JEMBER LOR, RADARJEMBER.ID – RATUSAN pasang tangan siswa pagi itu benar-benar berlepotan. Maklum saja, mereka yang biasanya hanya sekolah daring atau duduk di kelas mendapatkan teori pelajaran, pagi itu menjalani praktik membuat kain batik.
Siswa yang berada di halaman sekolah itu tetap harus mematuhi protokol kesehatan. Masing-masing siswa diberi tugas memegang kain polos untuk kemudian disulap menjadi kain batik shibori. Sebuah teknik membatik dengan cara mengikat kain dan mewarnainya dengan tinta alami.
Baca Juga Berita Terkait : Siswa SMPN 10 Jember Bikin Seragam Batik Buatan Tangan Sendiri
Media yang dipakai ratusan siswa itu bisa dengan mudah dipakai oleh siapa saja. Yaitu dengan alat bantu karet sebagai pengikat, serta kerikil sebagai pernak-pernik ukuran batik. Kain yang telah dirangkai itu kemudian diberi warna dasar sebelum diberi kombinasi warna pada kain berukuran dua meter tersebut.

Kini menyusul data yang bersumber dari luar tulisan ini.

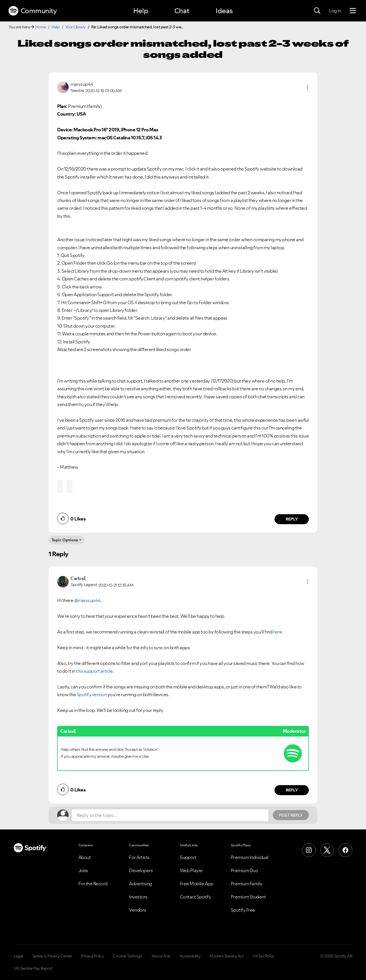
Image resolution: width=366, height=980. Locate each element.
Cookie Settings (128, 956)
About (84, 857)
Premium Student (248, 897)
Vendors (137, 910)
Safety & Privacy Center (52, 956)
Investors (138, 897)
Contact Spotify (195, 897)
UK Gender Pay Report (33, 968)
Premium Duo (244, 870)
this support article (94, 671)
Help (141, 11)
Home (41, 27)
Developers (141, 870)
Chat (182, 11)
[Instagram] (309, 850)
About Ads (161, 956)
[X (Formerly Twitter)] (327, 850)
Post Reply (291, 815)
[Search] (317, 11)
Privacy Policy (92, 956)
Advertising (140, 883)
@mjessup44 (87, 600)
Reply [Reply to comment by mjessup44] (292, 519)
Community (33, 11)
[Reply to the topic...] (170, 815)
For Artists (139, 857)
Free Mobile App (196, 883)
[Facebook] (345, 850)
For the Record (93, 883)
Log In (335, 11)
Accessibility (190, 956)
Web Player (191, 870)
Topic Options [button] (65, 540)
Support (188, 857)
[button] (307, 87)
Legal (18, 956)
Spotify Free (243, 910)
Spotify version (92, 694)
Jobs (83, 870)
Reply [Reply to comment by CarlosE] (292, 790)
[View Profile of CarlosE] (78, 578)
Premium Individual (249, 857)
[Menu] (353, 11)
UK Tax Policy (263, 956)
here (277, 632)
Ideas (224, 11)
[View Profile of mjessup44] (82, 84)
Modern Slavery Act (226, 956)
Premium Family (247, 883)
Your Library (76, 27)
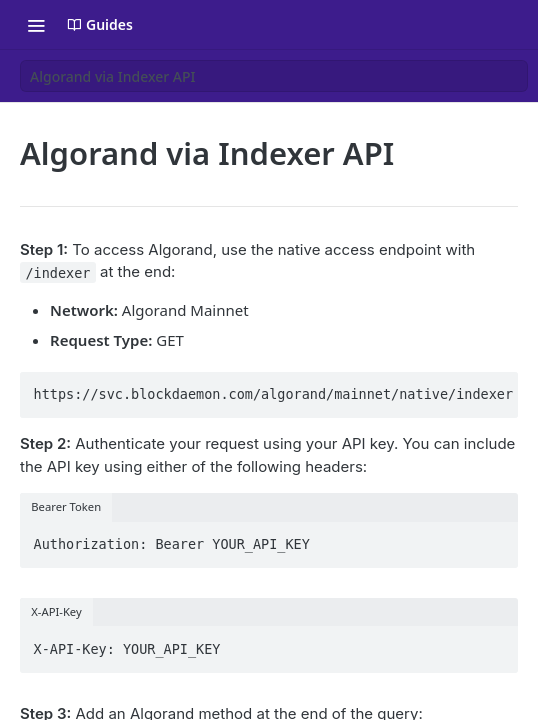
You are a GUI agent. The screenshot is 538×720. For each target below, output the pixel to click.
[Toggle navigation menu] (36, 25)
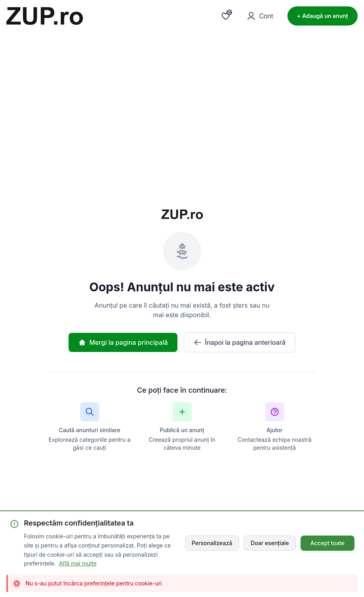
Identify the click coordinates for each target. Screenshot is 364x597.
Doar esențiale (270, 543)
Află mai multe (78, 563)
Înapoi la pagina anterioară (240, 342)
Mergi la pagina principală (123, 342)
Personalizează (212, 543)
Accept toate (327, 543)
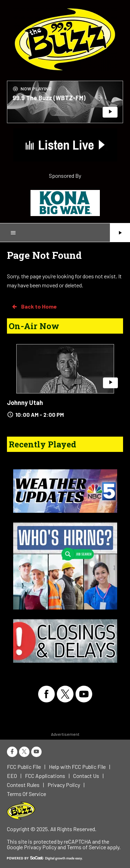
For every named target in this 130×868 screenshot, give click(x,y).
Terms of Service (86, 847)
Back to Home (34, 306)
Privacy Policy (40, 847)
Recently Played (42, 444)
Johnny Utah (25, 403)
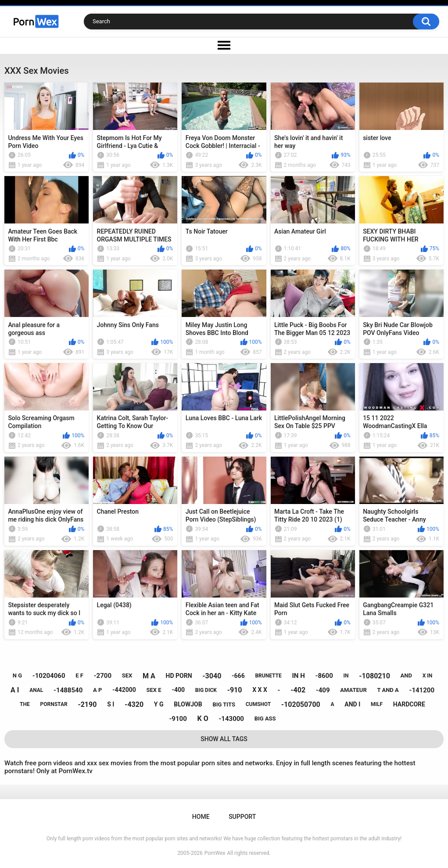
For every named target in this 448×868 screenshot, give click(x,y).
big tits (223, 704)
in (346, 676)
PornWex (215, 853)
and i (352, 704)
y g (159, 704)
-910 (235, 690)
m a (149, 676)
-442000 (124, 690)
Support (242, 817)
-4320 (134, 704)
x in (427, 676)
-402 (298, 690)
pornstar (54, 704)
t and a (387, 690)
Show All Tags (224, 739)
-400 (178, 690)
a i (14, 690)
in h (298, 676)
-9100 (178, 719)
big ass (265, 718)
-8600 (324, 676)
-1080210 (374, 676)
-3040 (211, 676)
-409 (323, 690)
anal (36, 690)
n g (17, 675)
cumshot (258, 704)
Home (201, 817)
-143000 (231, 719)
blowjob (188, 704)
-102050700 (301, 704)
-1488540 (68, 690)
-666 (238, 676)
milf (376, 704)
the (25, 704)
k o (202, 718)
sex (127, 675)
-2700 (103, 676)
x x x (260, 690)
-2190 (87, 704)
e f (79, 675)
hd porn (179, 676)
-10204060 (49, 676)
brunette (268, 676)
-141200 (422, 690)
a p (97, 690)
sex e (154, 690)
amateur (353, 690)
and (406, 675)
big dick (206, 690)
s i (111, 704)
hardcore (409, 704)
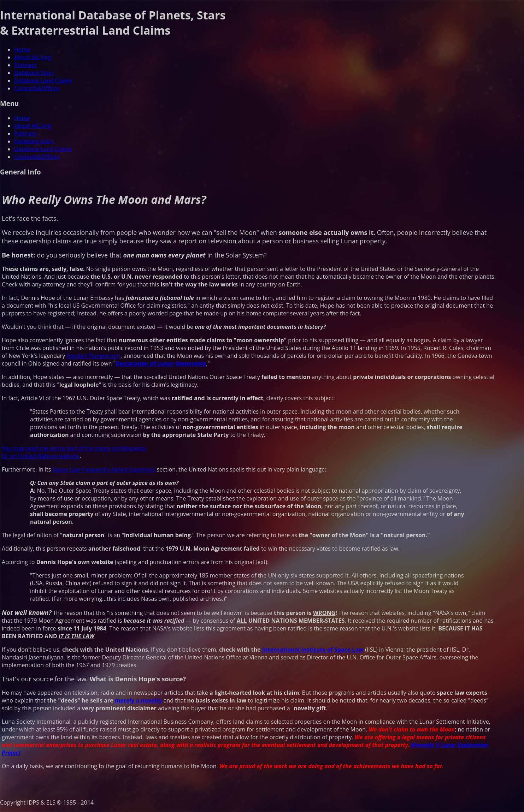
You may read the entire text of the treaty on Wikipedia (74, 448)
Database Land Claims (43, 81)
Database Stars (34, 73)
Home (22, 49)
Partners (25, 65)
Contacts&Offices (37, 88)
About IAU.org (33, 57)
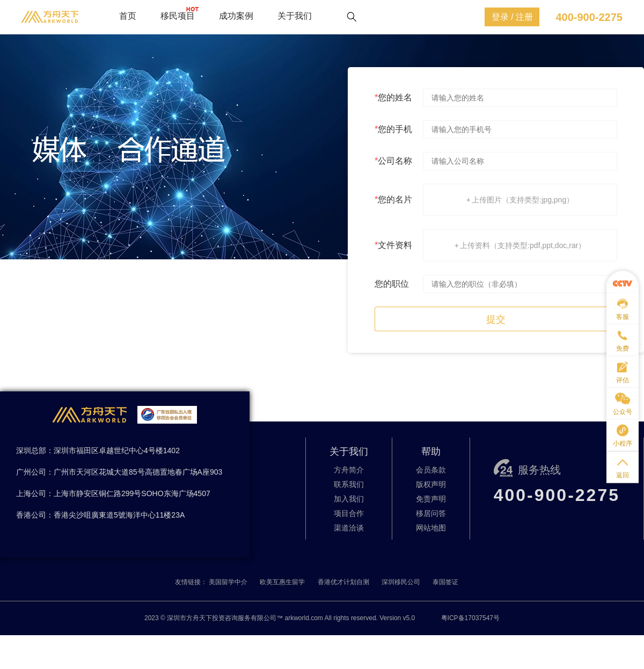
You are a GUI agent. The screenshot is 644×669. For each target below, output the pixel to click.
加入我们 (349, 499)
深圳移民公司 (401, 582)
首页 (128, 16)
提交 (496, 319)
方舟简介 (349, 470)
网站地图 (431, 528)
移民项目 (178, 16)
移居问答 (431, 513)
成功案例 (236, 16)
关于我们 (295, 16)
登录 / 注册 (512, 17)
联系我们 (349, 484)
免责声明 (431, 499)
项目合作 (349, 513)
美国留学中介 (228, 582)
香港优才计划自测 (343, 582)
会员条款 (431, 470)
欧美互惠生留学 (282, 582)
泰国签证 (445, 582)
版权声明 (431, 484)
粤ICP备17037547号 (470, 618)
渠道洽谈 (349, 528)
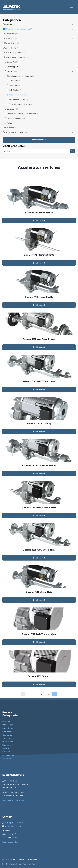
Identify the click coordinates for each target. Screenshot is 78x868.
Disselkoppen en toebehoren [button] (21, 76)
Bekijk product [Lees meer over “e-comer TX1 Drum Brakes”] (39, 221)
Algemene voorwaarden (13, 800)
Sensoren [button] (12, 109)
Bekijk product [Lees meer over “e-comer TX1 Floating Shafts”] (39, 263)
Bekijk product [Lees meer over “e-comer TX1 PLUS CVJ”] (39, 431)
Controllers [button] (12, 34)
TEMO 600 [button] (14, 85)
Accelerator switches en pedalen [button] (23, 114)
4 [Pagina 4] (42, 694)
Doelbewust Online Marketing (24, 864)
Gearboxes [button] (11, 38)
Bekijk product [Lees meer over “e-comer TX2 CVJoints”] (39, 684)
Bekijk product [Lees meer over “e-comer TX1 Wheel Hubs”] (39, 600)
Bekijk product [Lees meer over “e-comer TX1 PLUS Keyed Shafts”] (39, 516)
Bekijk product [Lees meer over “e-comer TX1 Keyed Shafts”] (39, 305)
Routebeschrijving (10, 842)
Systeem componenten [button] (17, 57)
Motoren (6, 721)
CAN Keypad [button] (13, 66)
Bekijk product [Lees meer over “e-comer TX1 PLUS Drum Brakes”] (39, 473)
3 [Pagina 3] (36, 694)
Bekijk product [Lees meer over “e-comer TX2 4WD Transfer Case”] (39, 642)
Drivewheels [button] (12, 48)
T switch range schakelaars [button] (22, 104)
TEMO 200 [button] (14, 81)
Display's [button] (12, 62)
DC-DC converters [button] (16, 118)
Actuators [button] (11, 128)
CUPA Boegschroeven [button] (16, 132)
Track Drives (8, 738)
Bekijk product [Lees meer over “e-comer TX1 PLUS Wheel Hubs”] (39, 558)
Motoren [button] (10, 24)
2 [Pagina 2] (29, 694)
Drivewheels (8, 742)
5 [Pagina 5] (48, 694)
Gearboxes (7, 735)
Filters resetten (39, 140)
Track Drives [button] (12, 43)
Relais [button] (11, 123)
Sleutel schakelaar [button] (18, 99)
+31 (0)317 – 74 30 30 (14, 823)
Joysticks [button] (12, 71)
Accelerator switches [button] (19, 95)
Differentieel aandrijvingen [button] (19, 29)
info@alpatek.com (13, 826)
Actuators (7, 758)
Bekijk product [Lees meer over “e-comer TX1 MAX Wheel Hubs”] (39, 389)
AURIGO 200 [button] (15, 90)
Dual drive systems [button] (15, 53)
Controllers (7, 732)
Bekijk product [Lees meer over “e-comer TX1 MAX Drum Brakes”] (39, 347)
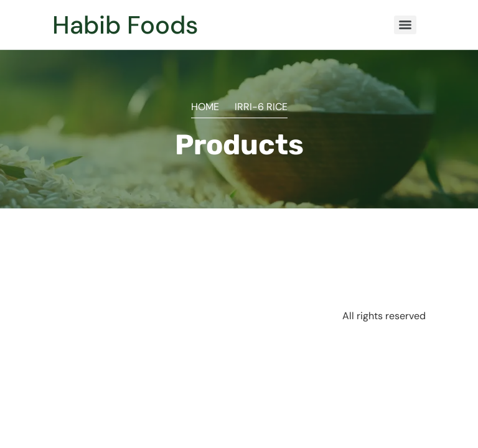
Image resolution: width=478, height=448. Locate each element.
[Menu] (405, 25)
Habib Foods (125, 25)
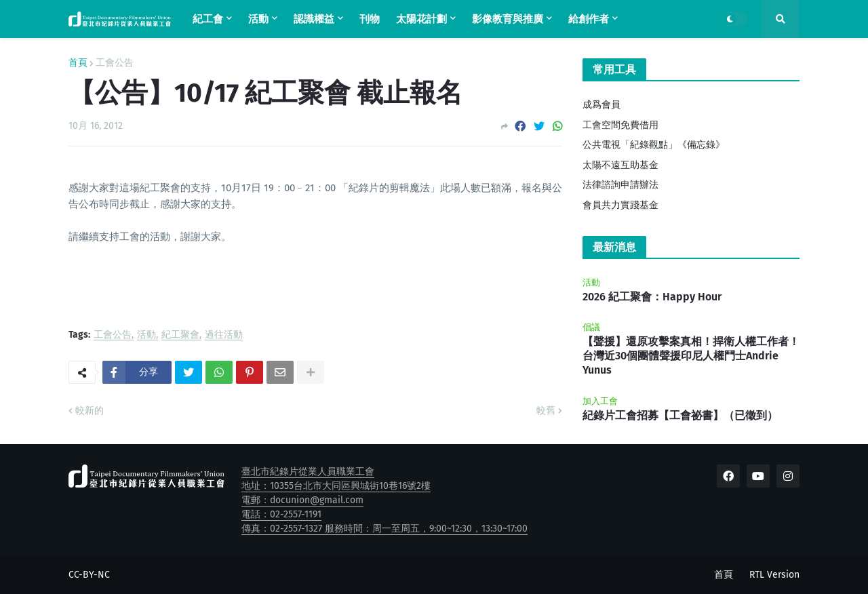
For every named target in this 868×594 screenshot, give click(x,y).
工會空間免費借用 (620, 125)
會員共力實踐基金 (620, 205)
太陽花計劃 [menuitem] (421, 19)
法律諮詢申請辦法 (620, 184)
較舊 (546, 410)
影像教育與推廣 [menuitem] (507, 19)
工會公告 (115, 63)
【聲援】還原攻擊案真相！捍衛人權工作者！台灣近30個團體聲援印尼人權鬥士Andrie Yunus (691, 355)
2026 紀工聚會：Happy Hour (652, 296)
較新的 (90, 410)
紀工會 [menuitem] (208, 19)
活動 (146, 335)
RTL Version (774, 574)
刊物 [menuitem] (370, 19)
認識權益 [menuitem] (314, 19)
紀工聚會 (180, 335)
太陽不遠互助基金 (620, 165)
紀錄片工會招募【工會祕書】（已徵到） (680, 415)
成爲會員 (601, 104)
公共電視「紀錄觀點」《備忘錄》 (654, 144)
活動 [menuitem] (258, 19)
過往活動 (224, 335)
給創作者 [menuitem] (589, 19)
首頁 (78, 63)
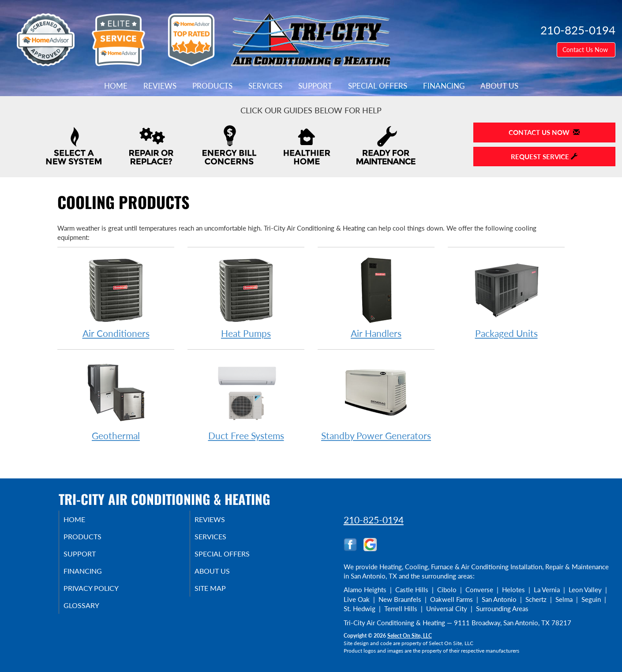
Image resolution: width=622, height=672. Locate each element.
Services (265, 86)
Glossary (92, 612)
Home (116, 86)
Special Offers (378, 86)
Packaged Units (506, 297)
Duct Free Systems (246, 399)
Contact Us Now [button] (586, 49)
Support (315, 86)
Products (212, 86)
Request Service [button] (544, 157)
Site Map (221, 594)
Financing (444, 86)
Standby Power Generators (376, 399)
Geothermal (116, 399)
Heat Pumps (246, 297)
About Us (499, 86)
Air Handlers (376, 297)
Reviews (160, 86)
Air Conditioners (116, 297)
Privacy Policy (103, 594)
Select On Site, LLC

Saat itu, siswa juga diminta mengenakan sarung tangan. Tetapi, saat proses pewarnaan dimulai, tangan anak-anak tetap saja banyak yang berlepotan terkena tinta. Tapi, tenang saja, tinta yang dipakai super aman dan ramah lingkungan. “Semua batik yang dibuat ini nantinya akan menjadi seragam sekolah siswa itu sendiri,” kata Rini Suswanti Heruwati, Kepala SMPN 10 Jember.
Menurut dia, praktik yang dilakukan siswa membuat batik sendiri sudah berjalan tujuh tahun terakhir. Sejak tujuh tahun yang lalu, batik memang menjadi andalan dan identitas sekolahnya. Untuk itu, seluruh siswa diajarkan dan dihadapkan pada praktik membatik. Paling tidak, mereka mengerti dasar-dasar membatik dan bisa dipraktikkan di rumahnya masing-masing. “Ada banyak siswa yang sudah lulus tetap komunikasi soal batik. Sekolah menanamkan pengetahuan ini kepada siswa agar mereka memahami pentingnya keterampilan,” ucap Rini.
Melalui batik tersebut, sekolah telah banyak mendapatkan prestasi. Bukan saja membanggakan lembaga, tetapi juga bermanfaat bagi siswa itu sendiri. “Jadi, siswa yang masih sekolah pun bangga, karena mereka bisa memakai seragam batik buatannya sendiri,” jelasnya.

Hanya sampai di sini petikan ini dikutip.